Les influences du passé et de la France : histoire des jardins

L'aménagement des jardins de la Nouvelle-France, à différent degrés : l'héritage du Moyen Âge, les réalisations de la Renaissance et l'intérêt croissant pour le jardin formel.

Les jardins du Moyen Âge se caractérisent par l’importance de l’espace consacré au potager, la présence d’enclos, l’utilisation de bordures, le recours à des formes simples et à des allées régulières.

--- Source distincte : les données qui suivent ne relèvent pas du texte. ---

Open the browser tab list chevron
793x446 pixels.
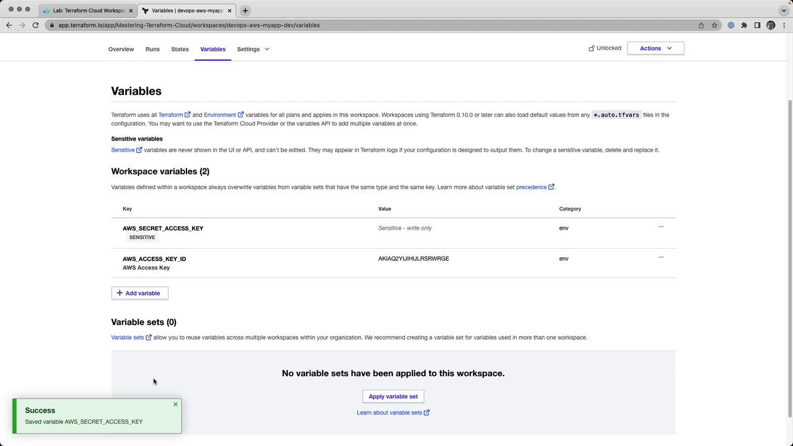tap(784, 11)
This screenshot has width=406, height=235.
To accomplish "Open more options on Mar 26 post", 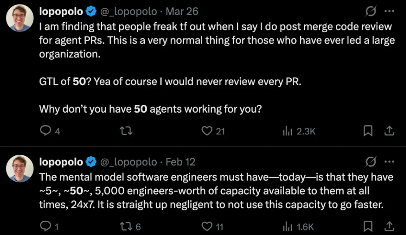I will pyautogui.click(x=389, y=12).
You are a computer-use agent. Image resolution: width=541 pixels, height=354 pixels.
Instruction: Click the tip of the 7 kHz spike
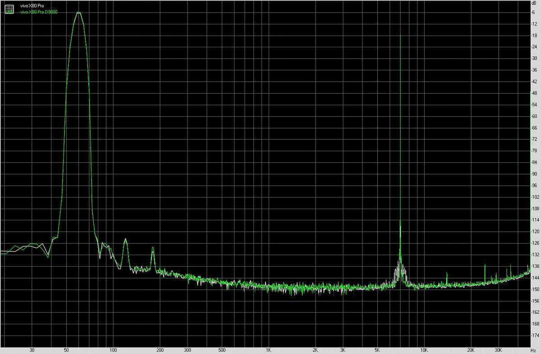tap(400, 34)
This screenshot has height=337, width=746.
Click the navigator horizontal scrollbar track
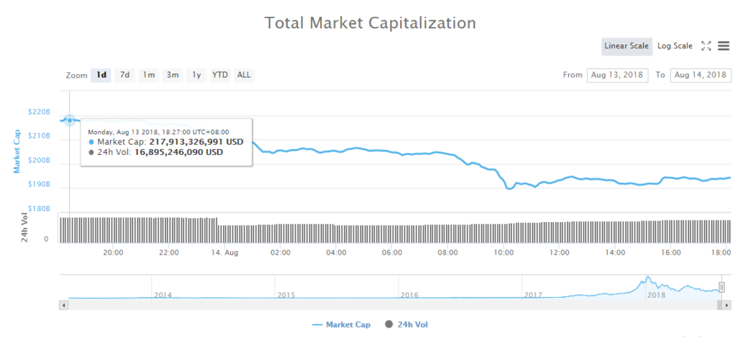pyautogui.click(x=364, y=306)
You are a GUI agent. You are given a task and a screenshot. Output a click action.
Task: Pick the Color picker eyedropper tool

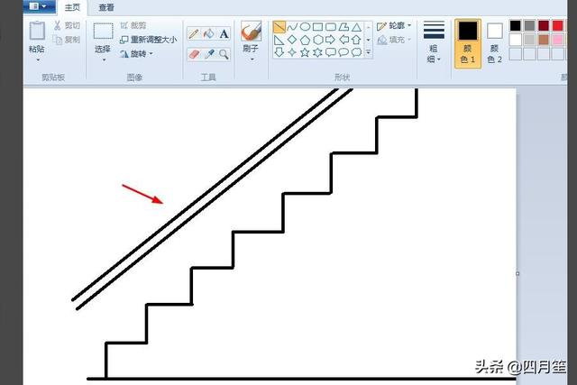[209, 54]
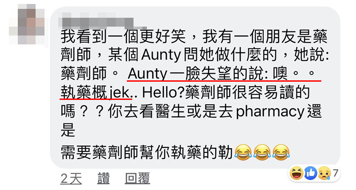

Quant aux jardins de la Renaissance, précurseurs du jardin classique français, ils sont conçus en lien avec le bâtiment qu’ils entourent, les formes s’y complexifient, les interventions humaines sont plus marquées et l’eau est davantage utilisée. Le jardin perd alors de son usage personnel, et devient un vaste espace conçu pour être regardé.

Jardin «à la française »
   

Jardin «à l'anglaise»

Enfin, le jardin formel français, né au XVIIe siècle et dont l’archétype est Versailles, reprend tous ces éléments du passé et devient en plus une série de lieux de mise en scène, un indicateur de la richesse et du rôle social. Ce type de jardin, dit «à la française», se veut une victoire de l’esprit sur la matière, une image de l’ordre et de la raison. Ses éléments de base sont la symétrie, l’ouverture de l’espace avec des horizons à l’infini, les bassins, les parterres en broderies et l’intégration de l’habitation dans cet ensemble.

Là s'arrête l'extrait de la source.